#### The problem
Read the entries that follow and give each one again precisely.

+ + + +

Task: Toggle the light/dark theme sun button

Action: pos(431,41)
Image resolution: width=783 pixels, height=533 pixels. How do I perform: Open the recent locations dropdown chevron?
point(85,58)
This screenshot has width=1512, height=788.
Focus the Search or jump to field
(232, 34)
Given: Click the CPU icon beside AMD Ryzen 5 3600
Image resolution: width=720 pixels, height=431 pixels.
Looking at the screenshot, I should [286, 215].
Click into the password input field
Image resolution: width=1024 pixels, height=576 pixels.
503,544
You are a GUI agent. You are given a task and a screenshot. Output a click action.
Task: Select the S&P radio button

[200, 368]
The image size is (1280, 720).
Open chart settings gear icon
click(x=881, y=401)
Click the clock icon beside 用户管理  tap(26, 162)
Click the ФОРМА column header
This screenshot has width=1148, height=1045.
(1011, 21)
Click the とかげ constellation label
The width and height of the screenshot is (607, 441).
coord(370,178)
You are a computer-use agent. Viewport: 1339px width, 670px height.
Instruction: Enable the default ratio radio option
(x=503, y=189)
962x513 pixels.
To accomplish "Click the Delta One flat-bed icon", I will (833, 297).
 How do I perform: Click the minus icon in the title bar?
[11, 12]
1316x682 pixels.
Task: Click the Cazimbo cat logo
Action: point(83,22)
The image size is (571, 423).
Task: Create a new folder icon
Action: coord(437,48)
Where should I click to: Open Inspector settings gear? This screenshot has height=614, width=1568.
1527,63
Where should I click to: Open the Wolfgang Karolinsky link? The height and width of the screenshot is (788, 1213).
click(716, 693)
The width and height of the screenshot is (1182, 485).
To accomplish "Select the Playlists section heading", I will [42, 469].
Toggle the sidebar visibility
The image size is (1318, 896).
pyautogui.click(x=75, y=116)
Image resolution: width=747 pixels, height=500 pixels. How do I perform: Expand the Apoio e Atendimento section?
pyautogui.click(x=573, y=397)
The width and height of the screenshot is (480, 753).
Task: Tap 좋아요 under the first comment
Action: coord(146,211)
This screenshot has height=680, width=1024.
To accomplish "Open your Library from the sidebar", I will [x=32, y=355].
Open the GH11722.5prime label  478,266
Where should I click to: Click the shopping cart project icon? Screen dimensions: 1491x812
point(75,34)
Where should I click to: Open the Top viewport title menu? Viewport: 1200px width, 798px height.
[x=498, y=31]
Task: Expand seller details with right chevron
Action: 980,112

+ + + +

#### Expected answer
Task: Toggle the light/dark theme sun button

Action: pos(431,41)
Image resolution: width=783 pixels, height=533 pixels. How do I perform: Open the recent locations dropdown chevron?
point(85,58)
This screenshot has width=1512, height=788.
Focus the Search or jump to field
(232, 34)
Given: Click the CPU icon beside AMD Ryzen 5 3600
Image resolution: width=720 pixels, height=431 pixels.
Looking at the screenshot, I should [286, 215].
Click into the password input field
Image resolution: width=1024 pixels, height=576 pixels.
503,544
You are a GUI agent. You are given a task and a screenshot. Output a click action.
Task: Select the S&P radio button

[200, 368]
The image size is (1280, 720).
Open chart settings gear icon
click(x=881, y=401)
Click the clock icon beside 用户管理  tap(26, 162)
Click the ФОРМА column header
This screenshot has width=1148, height=1045.
(1011, 21)
Click the とかげ constellation label
The width and height of the screenshot is (607, 441).
coord(370,178)
You are a computer-use agent. Viewport: 1339px width, 670px height.
Instruction: Enable the default ratio radio option
(x=503, y=189)
962x513 pixels.
To accomplish "Click the Delta One flat-bed icon", I will (833, 297).
 How do I perform: Click the minus icon in the title bar?
[11, 12]
1316x682 pixels.
Task: Click the Cazimbo cat logo
Action: point(83,22)
The image size is (571, 423).
Task: Create a new folder icon
Action: coord(437,48)
Where should I click to: Open Inspector settings gear? This screenshot has height=614, width=1568.
1527,63
Where should I click to: Open the Wolfgang Karolinsky link? The height and width of the screenshot is (788, 1213).
click(716, 693)
The width and height of the screenshot is (1182, 485).
To accomplish "Select the Playlists section heading", I will [42, 469].
Toggle the sidebar visibility
The image size is (1318, 896).
pyautogui.click(x=75, y=116)
Image resolution: width=747 pixels, height=500 pixels. How do I perform: Expand the Apoio e Atendimento section?
pyautogui.click(x=573, y=397)
The width and height of the screenshot is (480, 753).
Task: Tap 좋아요 under the first comment
Action: coord(146,211)
This screenshot has height=680, width=1024.
To accomplish "Open your Library from the sidebar", I will [x=32, y=355].
Open the GH11722.5prime label  478,266
Where should I click to: Click the shopping cart project icon? Screen dimensions: 1491x812
point(75,34)
Where should I click to: Open the Top viewport title menu? Viewport: 1200px width, 798px height.
[x=498, y=31]
Task: Expand seller details with right chevron
Action: 980,112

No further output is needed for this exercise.